Fraunhofer IFAM engineers developed dynamic impedance spectroscopy technology, which makes it possible to calculate measurements in real time. It provides a detailed, accurate and in-depth picture of what is going on inside a battery. It’s faster and more accurate than alternative methods.

“Dynamic impedance spectroscopy opens up new possibilities for optimizing battery management, thereby extending the batteries’ lifespan,” says Hermann Pleteit, Ph.D., a Fraunhofer scientist who is leading the R&D project. “It also paves the way for these batteries to be used in safety-critical applications.”

The discharging or charging current is overlaid by a multi-frequency test signal. The different frequencies make it possible to draw conclusions regarding the status of certain components or processes inside the battery. The response signal from the current and voltage is measured up to 1 million times a second.

All of the data from the high-resolution measurement method flows into a data processing system that is running at the same time. A software program uses this information to calculate the evolution of the impedance values and then make inferences concerning the state of the relevant battery cell.

To obtain results in real time in spite of the vast volume of data generated by the high-resolution measurements, Pleteit and his colleagues devised a clever trick: “We developed algorithms that significantly reduce the volume of data before the analysis without dropping relevant information,” he explains. “In line with these advances, real-time control of all aspects of the battery’s state through impedance spectroscopy offers significant advantages.”
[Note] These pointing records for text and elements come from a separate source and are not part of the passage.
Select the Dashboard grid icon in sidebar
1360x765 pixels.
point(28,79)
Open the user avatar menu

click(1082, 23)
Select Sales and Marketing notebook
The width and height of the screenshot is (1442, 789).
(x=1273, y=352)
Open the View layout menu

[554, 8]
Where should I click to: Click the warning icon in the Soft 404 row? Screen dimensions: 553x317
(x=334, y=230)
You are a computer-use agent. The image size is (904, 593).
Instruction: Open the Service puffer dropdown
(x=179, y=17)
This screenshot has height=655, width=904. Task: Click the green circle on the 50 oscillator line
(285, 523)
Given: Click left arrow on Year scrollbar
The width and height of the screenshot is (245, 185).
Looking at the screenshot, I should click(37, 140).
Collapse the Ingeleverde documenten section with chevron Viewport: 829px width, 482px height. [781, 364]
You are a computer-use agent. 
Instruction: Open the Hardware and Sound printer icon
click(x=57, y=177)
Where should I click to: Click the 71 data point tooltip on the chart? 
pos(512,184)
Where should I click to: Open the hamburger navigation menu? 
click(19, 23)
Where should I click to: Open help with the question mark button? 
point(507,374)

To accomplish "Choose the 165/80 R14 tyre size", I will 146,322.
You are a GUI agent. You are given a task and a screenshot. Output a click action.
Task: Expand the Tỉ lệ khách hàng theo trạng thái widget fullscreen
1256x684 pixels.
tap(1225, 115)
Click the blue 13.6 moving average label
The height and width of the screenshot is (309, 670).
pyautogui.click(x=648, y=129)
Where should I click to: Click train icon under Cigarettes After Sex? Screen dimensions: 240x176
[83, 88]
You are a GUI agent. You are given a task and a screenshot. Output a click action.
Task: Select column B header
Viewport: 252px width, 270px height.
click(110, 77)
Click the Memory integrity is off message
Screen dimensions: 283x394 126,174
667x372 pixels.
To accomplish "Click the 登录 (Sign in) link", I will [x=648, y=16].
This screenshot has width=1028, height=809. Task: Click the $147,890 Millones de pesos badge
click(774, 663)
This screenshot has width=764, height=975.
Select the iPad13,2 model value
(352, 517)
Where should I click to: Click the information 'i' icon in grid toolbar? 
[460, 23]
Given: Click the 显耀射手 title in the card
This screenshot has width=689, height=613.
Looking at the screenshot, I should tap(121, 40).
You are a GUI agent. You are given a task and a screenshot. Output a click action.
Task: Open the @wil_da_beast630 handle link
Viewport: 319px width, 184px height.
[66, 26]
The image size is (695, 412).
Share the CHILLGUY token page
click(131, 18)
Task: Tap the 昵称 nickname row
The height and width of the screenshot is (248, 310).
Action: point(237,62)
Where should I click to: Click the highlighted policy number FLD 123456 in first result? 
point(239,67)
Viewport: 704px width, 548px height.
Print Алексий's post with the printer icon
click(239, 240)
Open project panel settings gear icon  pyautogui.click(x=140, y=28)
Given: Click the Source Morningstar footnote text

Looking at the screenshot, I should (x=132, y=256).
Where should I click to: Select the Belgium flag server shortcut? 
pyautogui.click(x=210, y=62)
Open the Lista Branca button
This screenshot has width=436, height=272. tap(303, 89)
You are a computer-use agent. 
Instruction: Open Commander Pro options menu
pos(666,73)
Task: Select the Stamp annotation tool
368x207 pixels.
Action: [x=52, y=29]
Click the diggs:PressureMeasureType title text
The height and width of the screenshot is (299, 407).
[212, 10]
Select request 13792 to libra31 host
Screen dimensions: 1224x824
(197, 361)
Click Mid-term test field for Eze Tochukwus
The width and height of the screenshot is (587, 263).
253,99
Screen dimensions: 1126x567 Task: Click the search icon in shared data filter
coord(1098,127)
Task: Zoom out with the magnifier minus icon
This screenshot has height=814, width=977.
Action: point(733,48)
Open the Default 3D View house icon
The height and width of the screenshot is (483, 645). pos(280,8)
According to Pleteit, battery management systems can use the impedance data to immediately register when a cell becomes locally overheated while driving. Then, they simply turn that cell off or reduce the power. This eliminates the need for conventional temperature sensors, which are placed on the outside of the battery cell and register thermal issues with a delay.

“There are also advantages to EV chargers,” claims Pleteit. “For example, this technology could be used to decide between extra-fast charging and charging that is slower, but also reduces battery wear.

“During a brief pause at a rest stop, the battery management system charges the battery quickly, while also ensuring that there are no dangerous temperature spikes and the internal components are not unduly stressed,” says Pleteit. “If the vehicle is plugged into a charger for several hours, the management system charges the battery slowly to reduce wear and extend its lifespan.”

Impedance spectroscopy technology can be used with a variety of chemistries, including lithium-ion, lithium-sulfur, sodium-ion and solid-state batteries.